Identity Politics: Tread lightly when jumping on the bandwagon

From a botched Pepsi advert and overpriced Feminism t-shirts to fallen #Girlboss leaders, it has never been more important to actually know what you stand for, or to stand down.

The Cringe Felt Round the World

We’ve all cringed over the Pepsi advert seen round the world, and it only took the collective internet-mind mere seconds to compare Pepsi’s ‘tone-deaf’ protest advertisement with women like real-life Baton Rouge protester Ieshia Evans.

For years, trend agencies have been telling brands that Gen Z and Millennials want to see ‘cause related marketing’, and that brands should take a stance, and a stand, on an issue. It worked for Starbucks, and it even worked for Nordstrom, and it is most certainly working for late night shows like Saturday Night Live and The Late Show with Stephen Colbert. So why didn’t it work for Pepsi?

Pepsi got caught up in the moment and the ‘movement’ and wanted to capitalise on emotions sweeping the world. And boy, oh boy did Pepsi make a misstep. It turns out that jumping on the bandwagon doesn’t always show empathy, and rarely feels authentic to everyday consumers. This begs the question: If consumers increasingly describe themselves through ‘Identity Politics’, how do we reach them without missing the mark?

Marketing to Women in an Identity Politics Minefield

The Women’s Movement has come a long way from Mrs. Pankhurst, and contemporary Feminism has seen its star rise. The global Women’s March saw record numbers of men, women and children turn up with their declarations and their most creatively snarky signs. With the increase in political marches, local creatives on crafting website Etsy have quickly looked to support the cause while cashing in, offering affordable signs for protests from women’s rights to human rights, #blacklivesmatter to saving scientific funding.

With this rise of Identity Politics, public personalities and brands have had to choose a side. Are you with us or against us? And often there is no ‘right’ answer. No sooner does a celebrity declare her Feminist loyalty, than critics crawl out of the woodwork to declare it ‘Marketplace Feminism’. Dior received a mix of vitriol and praise by selling a £490 Feminism t-shirt from their runway show last month, eventually donating proceeds to women’s charities. Identity Politics are nuanced, and sweeping statements somehow manage to draw as many critics as they do supporters.

Fallen #GirlBoss Heroes Selling the Dream

When declaring a side or taking a stand, most vulnerable are the businesses that base their brand in Identity Politics. When brands like Thinx get it right – with their highly functional women-focused undergarments and pleasantly incendiary advertisements, consumers flock to the brand. In its early days, Thinx and its founder and ‘She-E.O. Miki Agrawal were lauded as ‘a force of nature’.

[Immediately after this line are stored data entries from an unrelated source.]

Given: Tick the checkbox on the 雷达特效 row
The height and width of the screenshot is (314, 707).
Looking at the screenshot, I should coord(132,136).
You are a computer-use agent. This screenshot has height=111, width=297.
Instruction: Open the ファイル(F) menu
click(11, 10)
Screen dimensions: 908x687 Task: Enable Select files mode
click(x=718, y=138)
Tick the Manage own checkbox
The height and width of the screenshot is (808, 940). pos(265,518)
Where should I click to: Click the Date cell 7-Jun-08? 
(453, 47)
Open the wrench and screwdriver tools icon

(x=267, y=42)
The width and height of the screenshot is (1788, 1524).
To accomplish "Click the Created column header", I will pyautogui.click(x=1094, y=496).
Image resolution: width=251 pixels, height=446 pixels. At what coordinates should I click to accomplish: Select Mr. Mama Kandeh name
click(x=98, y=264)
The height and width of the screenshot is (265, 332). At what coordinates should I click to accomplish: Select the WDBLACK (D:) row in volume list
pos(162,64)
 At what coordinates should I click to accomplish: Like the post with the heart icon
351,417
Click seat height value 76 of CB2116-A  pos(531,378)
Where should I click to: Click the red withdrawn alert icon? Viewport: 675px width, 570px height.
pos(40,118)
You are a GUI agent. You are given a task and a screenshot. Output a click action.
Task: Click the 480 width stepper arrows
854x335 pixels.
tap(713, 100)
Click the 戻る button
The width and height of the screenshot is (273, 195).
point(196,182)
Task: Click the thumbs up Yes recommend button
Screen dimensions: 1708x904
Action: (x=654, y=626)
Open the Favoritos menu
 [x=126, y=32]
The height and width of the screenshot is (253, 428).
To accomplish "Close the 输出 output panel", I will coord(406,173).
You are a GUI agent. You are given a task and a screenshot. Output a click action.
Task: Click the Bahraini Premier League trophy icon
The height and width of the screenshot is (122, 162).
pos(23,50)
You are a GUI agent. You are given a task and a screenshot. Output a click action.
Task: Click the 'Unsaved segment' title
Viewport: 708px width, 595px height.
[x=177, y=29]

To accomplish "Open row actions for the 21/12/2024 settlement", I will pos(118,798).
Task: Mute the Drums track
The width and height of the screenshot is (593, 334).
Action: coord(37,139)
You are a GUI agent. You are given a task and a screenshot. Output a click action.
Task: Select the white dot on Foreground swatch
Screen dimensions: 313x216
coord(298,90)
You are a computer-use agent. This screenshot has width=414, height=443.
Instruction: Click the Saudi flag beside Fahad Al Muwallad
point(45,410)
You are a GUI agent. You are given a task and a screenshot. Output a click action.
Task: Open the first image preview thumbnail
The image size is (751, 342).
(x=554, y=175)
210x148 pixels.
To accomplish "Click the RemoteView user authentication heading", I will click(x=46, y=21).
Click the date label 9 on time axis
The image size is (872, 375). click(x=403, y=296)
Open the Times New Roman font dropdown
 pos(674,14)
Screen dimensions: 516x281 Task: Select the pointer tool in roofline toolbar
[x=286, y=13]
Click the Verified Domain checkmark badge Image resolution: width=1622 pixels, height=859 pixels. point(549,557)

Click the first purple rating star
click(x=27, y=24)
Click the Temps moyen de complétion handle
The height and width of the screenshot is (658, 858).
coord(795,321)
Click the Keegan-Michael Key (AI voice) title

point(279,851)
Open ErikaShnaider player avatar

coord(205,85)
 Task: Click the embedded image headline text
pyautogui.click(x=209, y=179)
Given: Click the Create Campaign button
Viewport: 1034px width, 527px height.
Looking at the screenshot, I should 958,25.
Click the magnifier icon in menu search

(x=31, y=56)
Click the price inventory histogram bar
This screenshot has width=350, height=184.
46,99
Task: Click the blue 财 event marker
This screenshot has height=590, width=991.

But when the Thinx business was plagued by claims of sexual harassment by Agrawal, there were tremors impacting the pro-woman foundation upon which brand was built.  Similarly, the original self-styled #GirlBoss Sophia Amoruso has watched her empire crumble due to bad behaviour back at headquarters.

Amoruso founded the e-commerce site Nasty Gal in 2006, growing it from a stumbling eBay business to a multimillion dollar, Silicon Valley funded brand on the fast-track. With her book #GirlBoss, Amoruso launched the cult of the girl entrepreneur. She waded into Identity Politics, and placed herself and the brand Nasty Gal firmly at the centre of a growing young Feminist conversation. It came as a shock to investors and customers alike when claims of wrongful termination during maternity leave and bad business practices saw Amoruso step down from her post as the #GirlBoss.

And yet, Sophia Amoruso and the #GirlBoss moniker so many women had adopted have stood the test of Identity Politics. Despite a company in bankruptcy (recently sold off to Boohoo.com), Amoruso has re-invented herself by owning her status as a woman entrepreneur. Girlboss.com now serves as an online space for women who want to be the boss of their own lives. The brand has a podcast, now hosts the GirlBoss Rally in Los Angeles and online, and a fictionalised account of Amoruso’s story is premiering this month on Netflix. For the original #GirlBoss, it seems Identity Politics can be both foe and friend.

How should brands engage with Identity Politics?

As more and more men, women and young people begin to centre their individual identity around Identity Politics, how do brands avoid a major misstep? If we can learn anything from the likes of Pepsi, Etsy, Dior and GirlBoss.com, it’s certainly time to elevate rather than imitate. As the groundswell of emotion and cultural upheaval continues over the coming years, brands should do less of hopping on the bandwagon, and instead do more to provide occasions and platforms for everyday people to share their thoughts and identities.